┌─ SUPPLIED DATA

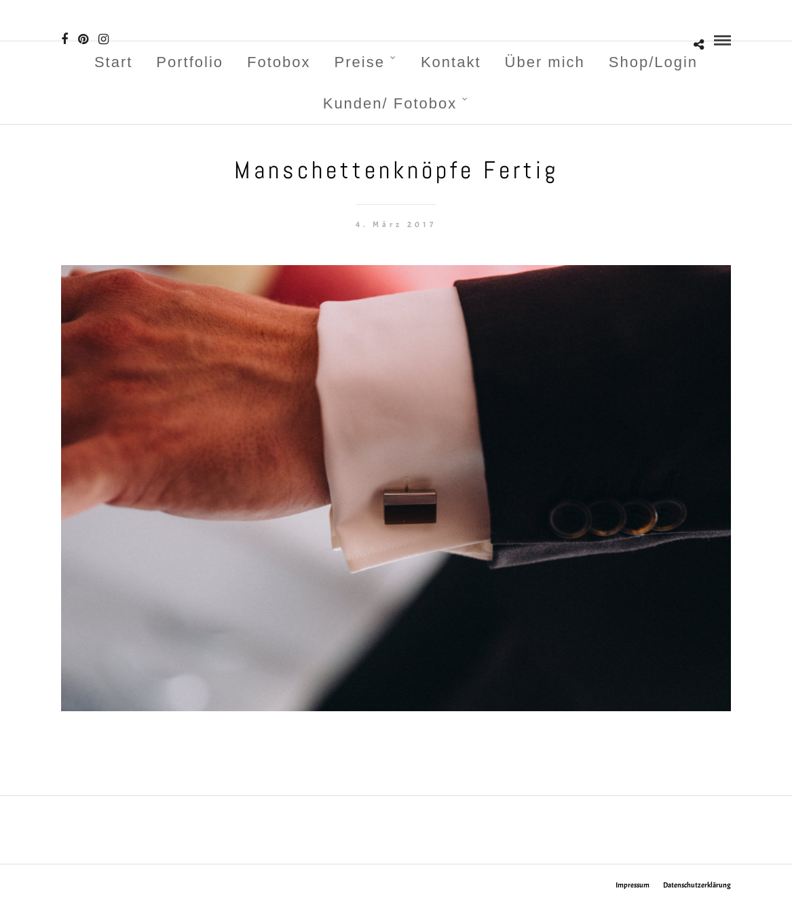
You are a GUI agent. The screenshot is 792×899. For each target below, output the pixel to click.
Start (113, 62)
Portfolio (189, 62)
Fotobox (279, 62)
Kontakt (451, 62)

└─

> _TO BE DONE_
Please rewrite the rows above, leaving out the pictures, with "target" replaced by "item" and everything else unchanged.

> _CORRECT RESPONSE_
You are a GUI agent. The screenshot is 792×899. For each item below, output the pixel to click.
Start (113, 62)
Portfolio (189, 62)
Fotobox (279, 62)
Kontakt (451, 62)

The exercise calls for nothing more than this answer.